Sale of Foreign Investor’s Interest

Under the Act, gain or loss realized by a foreign corporation or a foreign individual from the sale or exchange of an interest in a partnership engaged in a U.S. trade or business is treated as effectively connected with a U.S. trade or business to the extent that the sale of all the partnership assets would have produced effectively connected gain or loss. This provision applies to sales, exchanges, and dispositions occurring on or after November 27, 2017. This provision repeals the result in Grecian Magnesite Mining v. Commissioner, 149 T.C. No. 3 (2017), where the Tax Court held that a foreign partner was not subject to U.S. tax on sale of a partnership interest, rejecting the holding of Rev. Rul. 91-32 to the contrary.

After the Tax Court's decision in Grecian Magnesite, private equity funds and their investors were considering alternative structures for the foreign investors to hold their investments in the fund. As a result of the legislative repeal of Grecian Magnesite, those structures should no longer be pursued.

Territorial Corporate Tax System

Another one of the more notable changes in the Act is the shift in the corporate tax system from a worldwide tax to a territorial tax system. Under this new territorial system, a U.S. corporation generally will not be subject to U.S. federal income tax on dividends received from foreign corporations or gains recognized from the disposition of foreign corporation stock to the extent that such dividends or gains are attributable to foreign earnings and profits and the U.S. corporation owns 10% or more of the foreign corporation. This is a significant change from the worldwide tax system currently in place, which would subject a U.S. corporation to U.S. federal income tax at 35% on such dividends or gains and then allow the U.S. corporation a foreign tax credit for foreign taxes incurred on such foreign earnings and profits. This worldwide system ultimately resulted in foreign earnings and profits being subjected to a minimum worldwide tax rate of 35%. The new territorial system will generally cause most foreign earnings and profits to not be subject to any additional U.S. corporate tax.
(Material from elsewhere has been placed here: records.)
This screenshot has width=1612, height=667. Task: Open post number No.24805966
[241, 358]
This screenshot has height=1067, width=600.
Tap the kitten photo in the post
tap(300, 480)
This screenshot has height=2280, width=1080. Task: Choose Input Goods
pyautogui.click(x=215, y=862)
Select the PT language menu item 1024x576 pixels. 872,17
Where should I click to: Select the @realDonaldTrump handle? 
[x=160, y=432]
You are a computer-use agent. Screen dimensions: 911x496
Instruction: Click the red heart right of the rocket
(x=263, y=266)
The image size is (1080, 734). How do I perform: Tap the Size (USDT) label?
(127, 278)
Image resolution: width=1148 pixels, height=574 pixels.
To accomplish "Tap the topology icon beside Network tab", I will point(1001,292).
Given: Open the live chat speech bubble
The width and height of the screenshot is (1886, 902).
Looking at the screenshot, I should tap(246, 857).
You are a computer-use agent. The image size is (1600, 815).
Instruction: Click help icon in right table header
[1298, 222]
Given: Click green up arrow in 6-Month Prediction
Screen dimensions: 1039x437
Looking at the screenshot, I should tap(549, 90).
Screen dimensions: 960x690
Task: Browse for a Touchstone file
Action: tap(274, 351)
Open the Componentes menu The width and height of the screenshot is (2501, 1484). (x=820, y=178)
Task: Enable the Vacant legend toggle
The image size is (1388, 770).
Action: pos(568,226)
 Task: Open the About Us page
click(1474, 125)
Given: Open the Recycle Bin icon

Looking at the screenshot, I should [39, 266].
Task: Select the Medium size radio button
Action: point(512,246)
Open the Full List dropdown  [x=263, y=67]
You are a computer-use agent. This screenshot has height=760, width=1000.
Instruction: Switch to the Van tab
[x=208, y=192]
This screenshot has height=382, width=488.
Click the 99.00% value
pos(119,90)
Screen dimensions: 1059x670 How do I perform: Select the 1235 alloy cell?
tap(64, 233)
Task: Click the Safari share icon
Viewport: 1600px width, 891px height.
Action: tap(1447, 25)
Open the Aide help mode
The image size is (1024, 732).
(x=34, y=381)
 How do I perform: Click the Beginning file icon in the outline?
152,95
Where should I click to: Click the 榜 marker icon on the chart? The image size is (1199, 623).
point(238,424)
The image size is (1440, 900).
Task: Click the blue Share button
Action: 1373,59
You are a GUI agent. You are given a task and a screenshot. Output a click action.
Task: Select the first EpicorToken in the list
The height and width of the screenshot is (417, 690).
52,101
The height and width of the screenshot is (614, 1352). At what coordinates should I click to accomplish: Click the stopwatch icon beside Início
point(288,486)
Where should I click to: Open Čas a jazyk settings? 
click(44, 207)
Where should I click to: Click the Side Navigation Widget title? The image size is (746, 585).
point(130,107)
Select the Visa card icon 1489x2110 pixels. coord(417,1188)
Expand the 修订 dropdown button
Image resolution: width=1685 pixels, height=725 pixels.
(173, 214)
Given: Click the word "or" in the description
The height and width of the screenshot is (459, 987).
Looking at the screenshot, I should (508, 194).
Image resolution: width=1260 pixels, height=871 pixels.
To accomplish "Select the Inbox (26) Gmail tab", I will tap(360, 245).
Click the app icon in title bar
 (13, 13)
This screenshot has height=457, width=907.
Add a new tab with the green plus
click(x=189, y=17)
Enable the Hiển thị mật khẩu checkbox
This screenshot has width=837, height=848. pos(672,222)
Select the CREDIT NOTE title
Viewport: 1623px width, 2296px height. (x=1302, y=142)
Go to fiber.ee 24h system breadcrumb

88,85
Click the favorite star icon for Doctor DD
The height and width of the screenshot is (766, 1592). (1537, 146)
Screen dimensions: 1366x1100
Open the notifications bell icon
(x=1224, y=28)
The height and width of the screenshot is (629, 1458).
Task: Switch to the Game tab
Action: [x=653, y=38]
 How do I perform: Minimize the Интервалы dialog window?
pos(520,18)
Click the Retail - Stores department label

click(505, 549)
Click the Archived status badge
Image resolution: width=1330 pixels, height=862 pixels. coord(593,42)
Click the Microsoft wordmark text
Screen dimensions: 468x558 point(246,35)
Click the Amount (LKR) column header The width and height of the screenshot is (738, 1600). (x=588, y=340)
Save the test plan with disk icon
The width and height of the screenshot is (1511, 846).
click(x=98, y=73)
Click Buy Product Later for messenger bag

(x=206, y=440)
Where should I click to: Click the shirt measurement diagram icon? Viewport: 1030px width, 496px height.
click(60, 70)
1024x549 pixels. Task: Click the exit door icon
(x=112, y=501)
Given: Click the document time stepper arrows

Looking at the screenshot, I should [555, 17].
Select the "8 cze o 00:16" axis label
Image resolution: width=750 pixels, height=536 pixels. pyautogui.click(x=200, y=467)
Under the worldwide tax system, portfolio companies that operated in pass-through entities generally preferred to hold foreign operations through foreign entities that were also pass-through vehicles for U.S. federal income tax purposes. Such a structure allowed individual investors to be able to claim foreign tax credits to offset the U.S. federal income tax liability attributable to the foreign operations, which helped prevent double taxation of the foreign earnings and profits. This shift to a territorial tax system, together with the inapplicability of the Section 199A Deduction previously discussed to non-U.S. business income, could lead to a preference by funds to have their portfolio companies with foreign operations hold such operations through foreign corporations wholly-owned by a U.S. corporation, even if the portfolio company operates in pass-through form with respect to its U.S. business and operations. This structure may allow the foreign earnings and profits to be taxed at an effective worldwide tax rate that is lower than the highest individual rate of 37%.